After swimming with the Riptides from grades 6 to 12, Michael came to Victoria and joined the UVic Vikes and Vic O's programs. His coach at UVic, Dr. Peter Vizsolyi, recalls that Michael was determined to attain the "able-bodied" standard for Canadian Inter-Varsity Sport Championships. Although unable to qualify, his dynamic personality contributed greatly to the overall success of the swim team in able-bodied competition and his achievements in disabled swimming were unparalleled.
Michael continued his winning ways, and at the 1984 Summer Paralympics in Long Island, Michael won five gold medals, three silver and he set four new World records. At the 1986 World Championships for the Physically Disabled he won nine events. That same year he made headlines in Victoria as the first disabled athlete to be nominated for a major Canadian sports award. He was a finalist for the Norton H. Crowe Award for Canada's Male Athlete of the Year, along with his friend and eventual winner, Mark Tewksbury.

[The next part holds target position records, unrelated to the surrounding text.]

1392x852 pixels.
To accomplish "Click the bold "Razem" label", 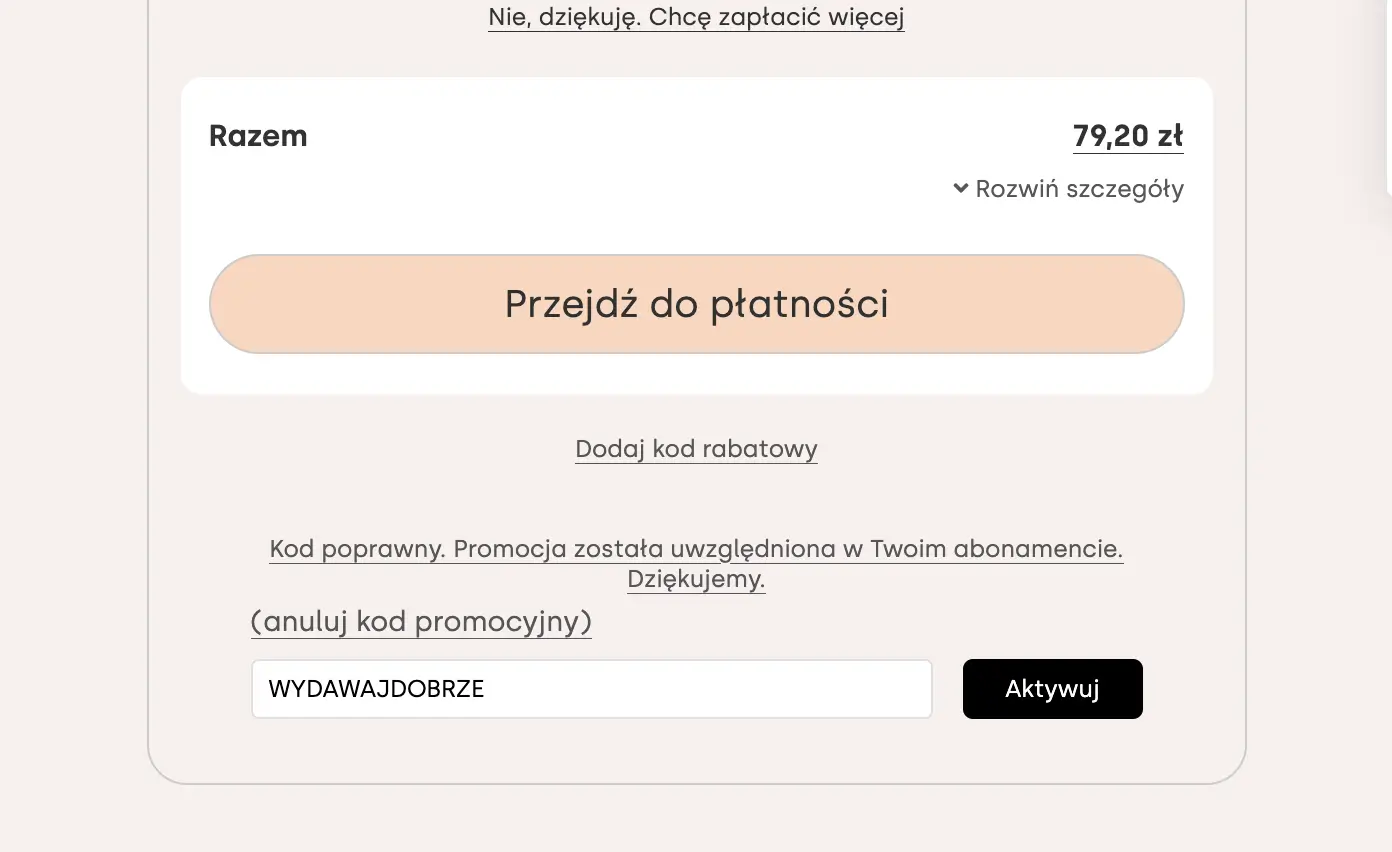I will point(258,136).
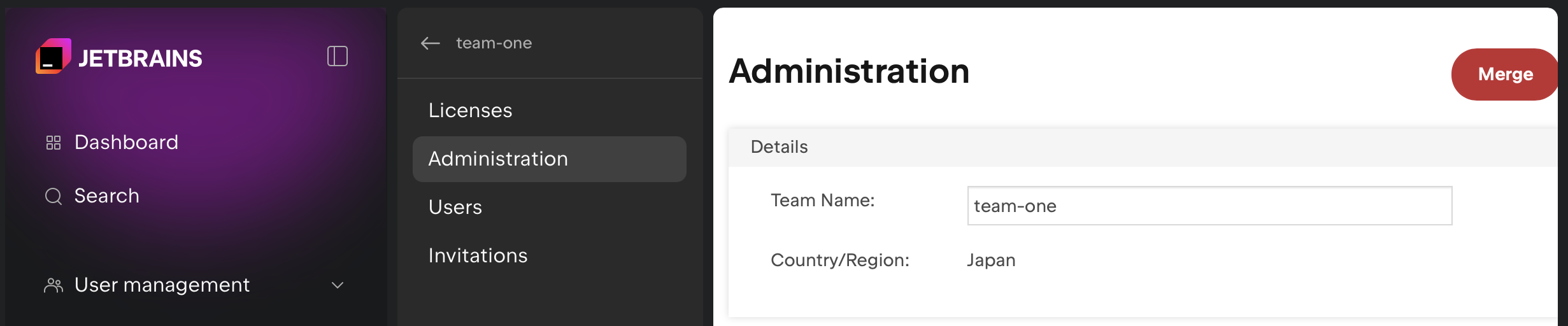Click the JetBrains logo icon
This screenshot has height=326, width=1568.
[53, 57]
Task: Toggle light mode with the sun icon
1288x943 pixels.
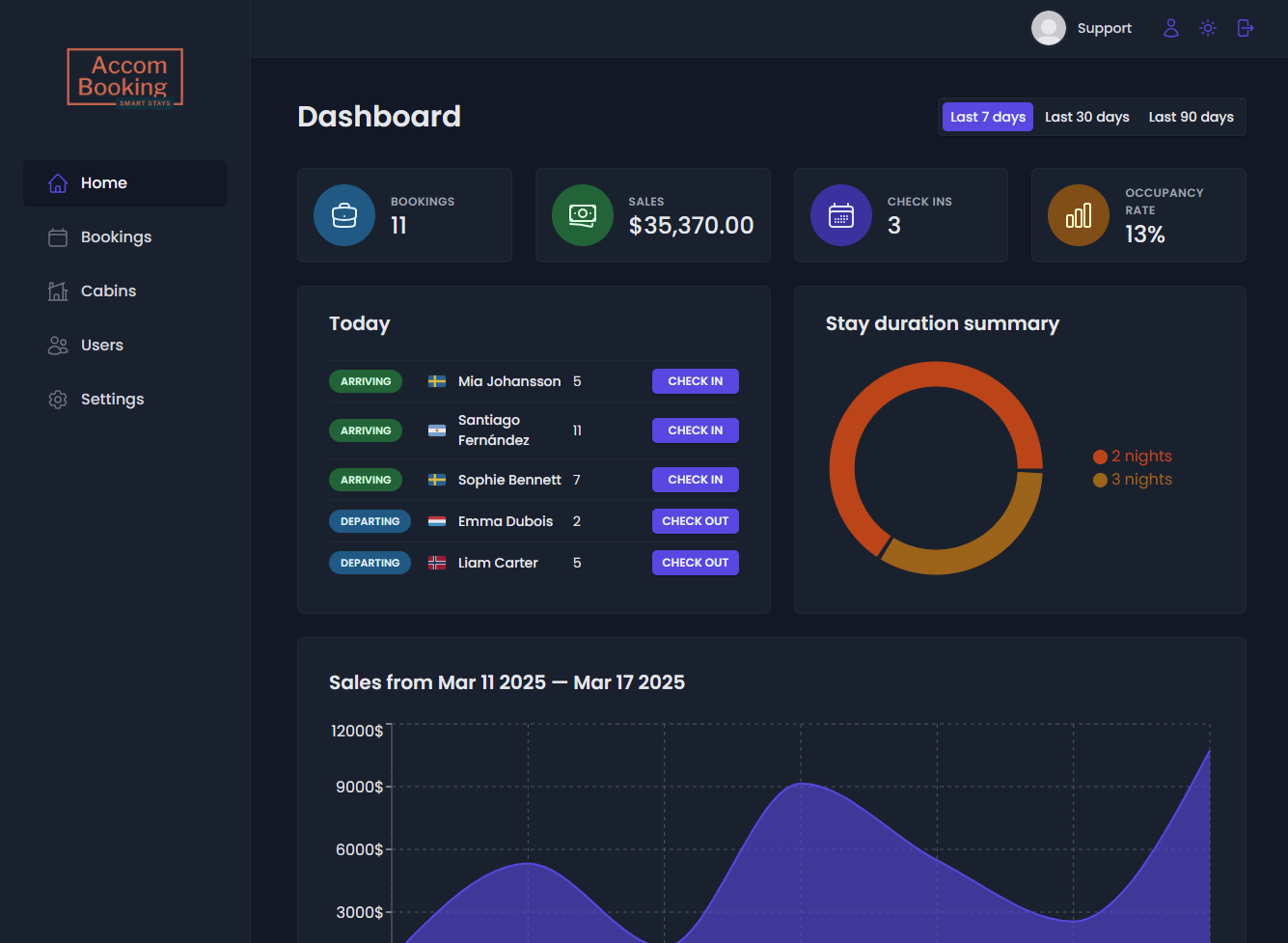Action: coord(1208,28)
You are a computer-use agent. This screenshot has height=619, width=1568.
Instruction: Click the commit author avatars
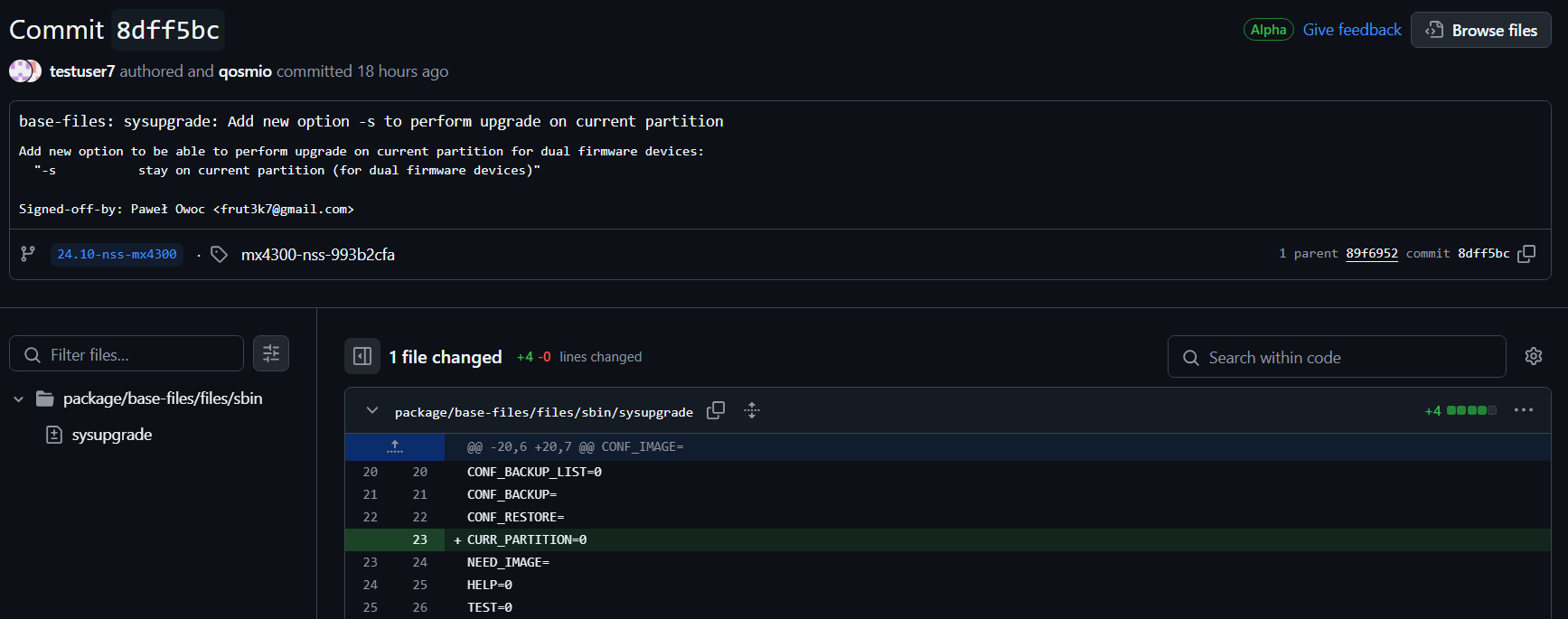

Over his storied career, Michael's accomplishments include 32 individual medals and more than 20 world records in an 11-year period from 1982 to 1993. In Paralympics competition, Michael won nine gold medals and set four world records in Seoul in 1988 where he was invited to be the flag bearer for the closing ceremony. He went on to win four golds, a silver and a world record at the 1992 Barcelona Paralympics. With 18 Paralympic gold medals he is the most decorated paralympian in Canadian history.
His achievements and recognition include: a three-time recipient of the BC Disabled Athlete of the Year Award; a member of the organizational team for the 1994 Commonwealth Games; in 2009 the first Paralympics swimmer to be inducted into Swimming Canada's Circle of Excellence; inductee into the Terry Fox Hall of Fame in 2006, the Canadian Paralympic Sports Hall of Fame in 2011 and the BC Sports Hall of Fame last year.